Helden (/nl/; Helje) is a village located in the province of Limburg in southeastern Netherlands. The village dates back to the tenth century at least, and a local variation of Limburgish is still spoken by some of the population.

Helden and twin city Panningen previously belonged to the Helden municipality, but in 2010 they joined other municipalities to form the new municipality of Peel en Maas.

== History ==
The village was first mentioned in 1144 as "apud Helden", and means "hill". Until 1279, it was part of the County of Kessel.

In 1674, it was sold to Gelderland as an independent heerlijkheid, which before 1800 was the lowest administrative and judicial unit in rural areas in these parts.

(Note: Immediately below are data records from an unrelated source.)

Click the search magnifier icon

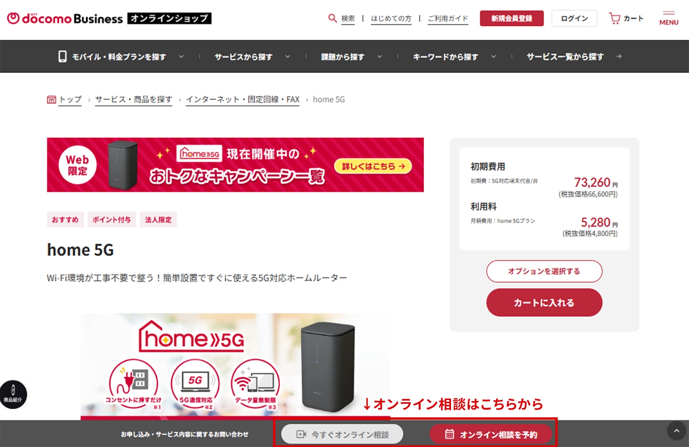332,18
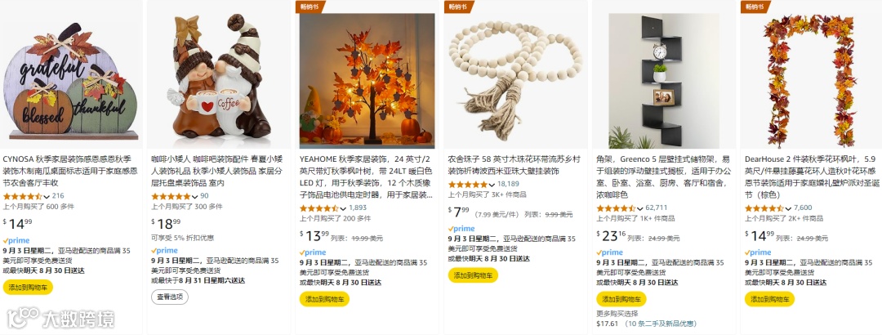Add the YEAHOME maple tree to cart
This screenshot has height=335, width=882.
(x=324, y=300)
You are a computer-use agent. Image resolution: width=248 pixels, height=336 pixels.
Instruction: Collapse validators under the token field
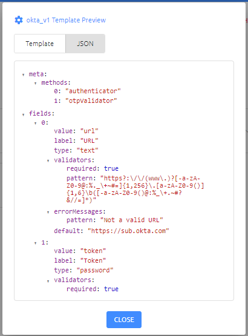click(48, 281)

After the occupation by Gelderland, Helden was sold to Prussia. Under Prussia, Helden developed a small industry.

Only after the Napoleonic wars of 1814 did Helden belong to the Kingdom of the Netherlands. But not for long, as Belgium's Independence changed Helden with a large part of Limburg going to the state of Belgium.

The Catholic St Lambertus Church is a three-aisled basilica-like church. The nave and choir date from the 15th century. The church was restored after a fire in 1885. In 1944, the tower which probably dated from the 14th century was blown up. The church was restored from 1952 to 1953, and a more modest tower was added.

Helden was home to 341 people in 1840. It was an independent municipality, however the town hall was located in Panningen. In 2010, it was merged into Peel en Maas.